Ok, enough preliminaries. After machete-ing our way through the jungle of institutional research datasets, what do we find?
Figure 1: Percentage Growth in Academic vs. A&S Staff numbers, Self-Selected Institutions Who, Can You Imagine It, Actually Publish Staffing Data, 2010 to most recent year available
Ok, this is going to take some explaining. Across the 14 institutions where I was able to obtain data, the average increase in academic staff numbers is plus 4%. The average increase in A&S staff numbers is 13%. And at some institutions – notably, Queen’s, Toronto, Ottawa, SFU and Alberta, the gap in hiring is substantially higher than this. There was variation: at MUN, Western and especially Manitoba, growth in academics hired outpaced growth in A&S positions. But this was decidedly not the norm.
Again, I’ll just note that there are limits in how useful these measures are in comparison to one another because, at least as far as A&S staff are concerned, each institution is including or excluding different things, and that has a significant effect on the relative growth numbers. What you should focus on is that consistently, no matter what numbers you use, growth in A&S staff numbers are higher than for academic staff.
Now that sounds pretty damning: but remember what we learned yesterday, on a higher quality data set: across the country, aggregate pay for the two groups is actually growing at very similar rates. But how do we reconcile that data with what we see above? There are a few possibilities.
- This group is full of outliers, and institutions not in the survey have the reverse hiring pattern, and thus taken together the national picture might be closer to what we saw yesterday (I am skeptical).
- The national rates of pay we saw yesterday look very different at thee fourteen institutions than elsewhere, and so there is no discrepancy (this is a variant of the first argument, but a testable proposition, nonetheless. I might come back to this next week).
- The rates of pay in the two sectors are diverging; even while A&S hiring is increasing, average rates of pay are declining, mainly because new jobs tend to be at lower pay levels (this seems most likely to me)
Bottom line: nationally, spending on university administrators is no more out of control than spending on academic salaries. But at a number of nationally-significant universities, there does seem to be a substantial difference in hiring patterns between academic and non-academic staff.

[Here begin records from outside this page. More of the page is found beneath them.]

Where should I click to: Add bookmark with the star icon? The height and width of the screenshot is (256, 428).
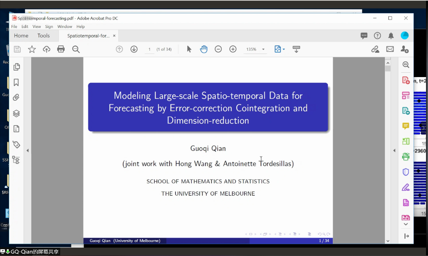(x=32, y=49)
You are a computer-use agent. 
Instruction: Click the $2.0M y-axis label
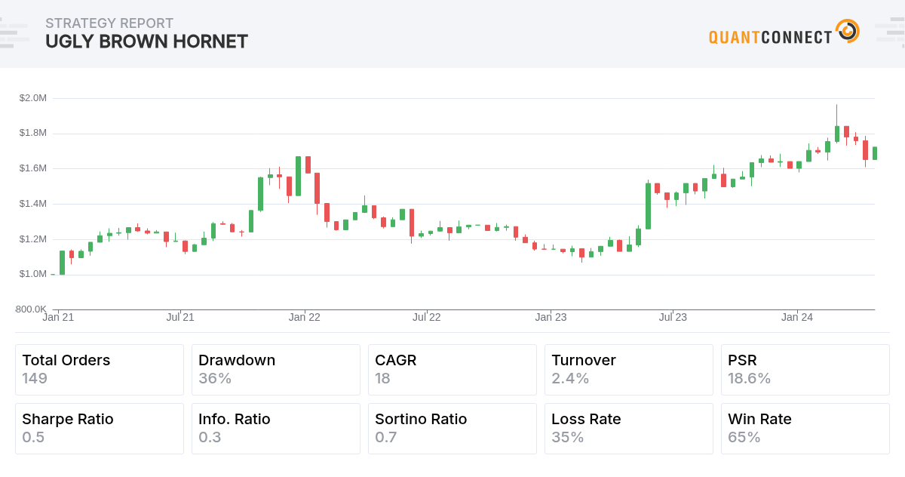pyautogui.click(x=33, y=98)
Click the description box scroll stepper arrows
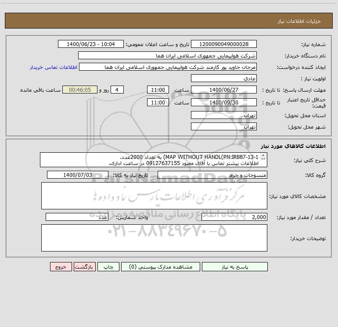This screenshot has width=338, height=327. (x=263, y=157)
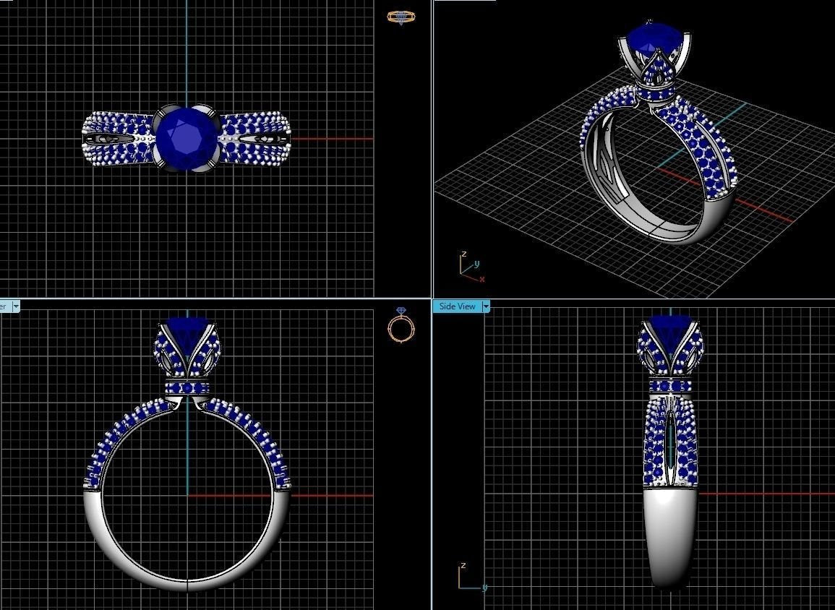Click the front-view ring orientation icon
This screenshot has width=835, height=610.
click(x=401, y=325)
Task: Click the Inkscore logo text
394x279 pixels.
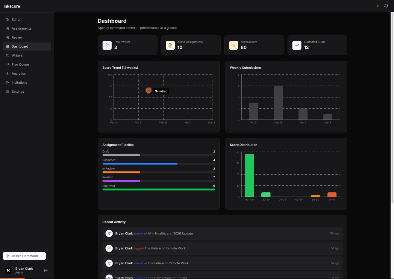Action: pos(12,6)
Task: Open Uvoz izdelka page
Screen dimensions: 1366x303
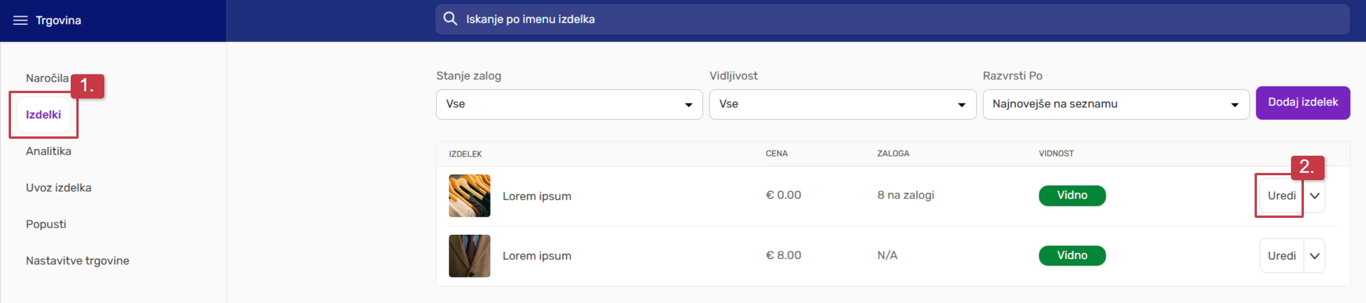Action: pos(59,187)
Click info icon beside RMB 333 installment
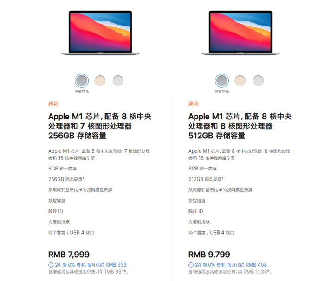This screenshot has height=281, width=325. pos(51,265)
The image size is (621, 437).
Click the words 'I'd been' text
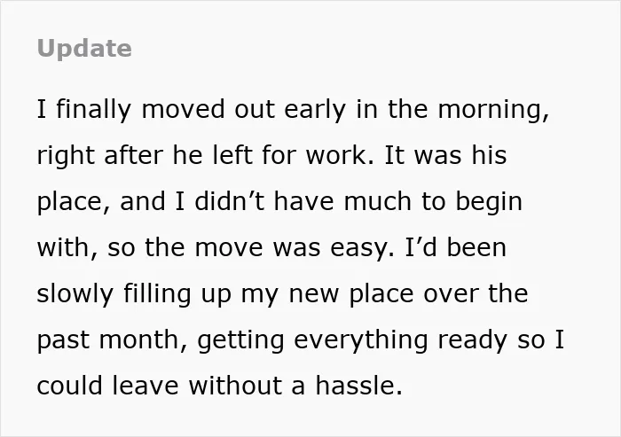[456, 247]
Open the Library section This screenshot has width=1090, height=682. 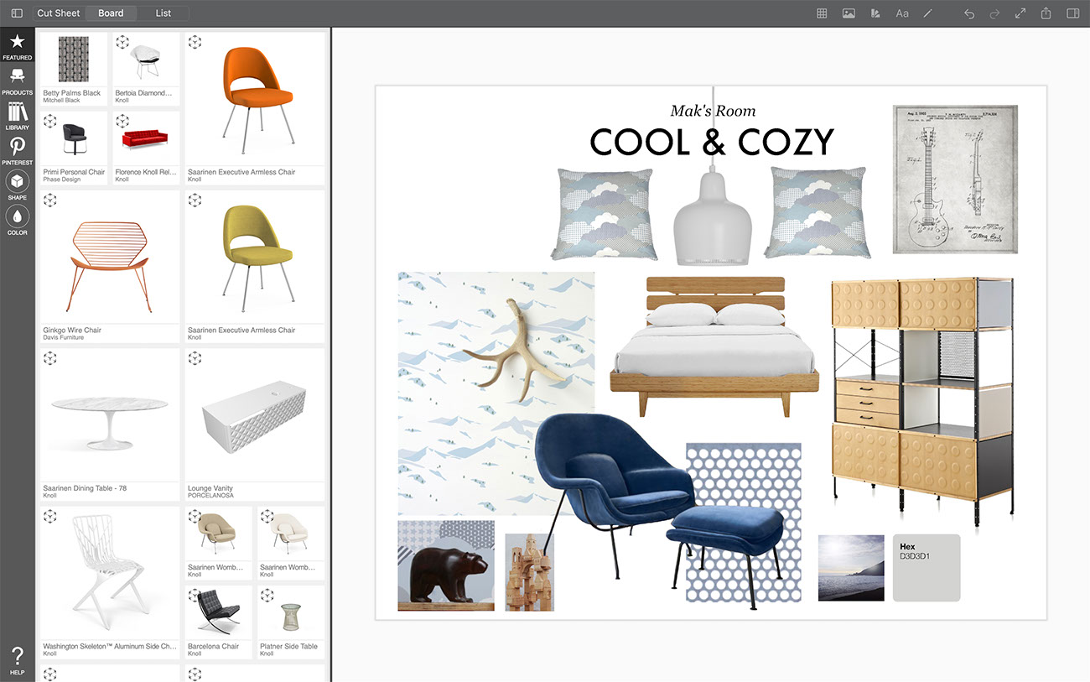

Understanding this would take some more involved institution-by-institution analysis than I’ve been able to put together tonight. (Sorry).
Another interesting blog tomorrow, since today is that blessed day when Statscan bothers to update post-secondary enrolment statistics and ever so briefly its data trails reality by only 28 months instead of 30 months, and our national statistical system trails Nigeria’s by only four months instead of sixteen. I hope you can stand the excitement.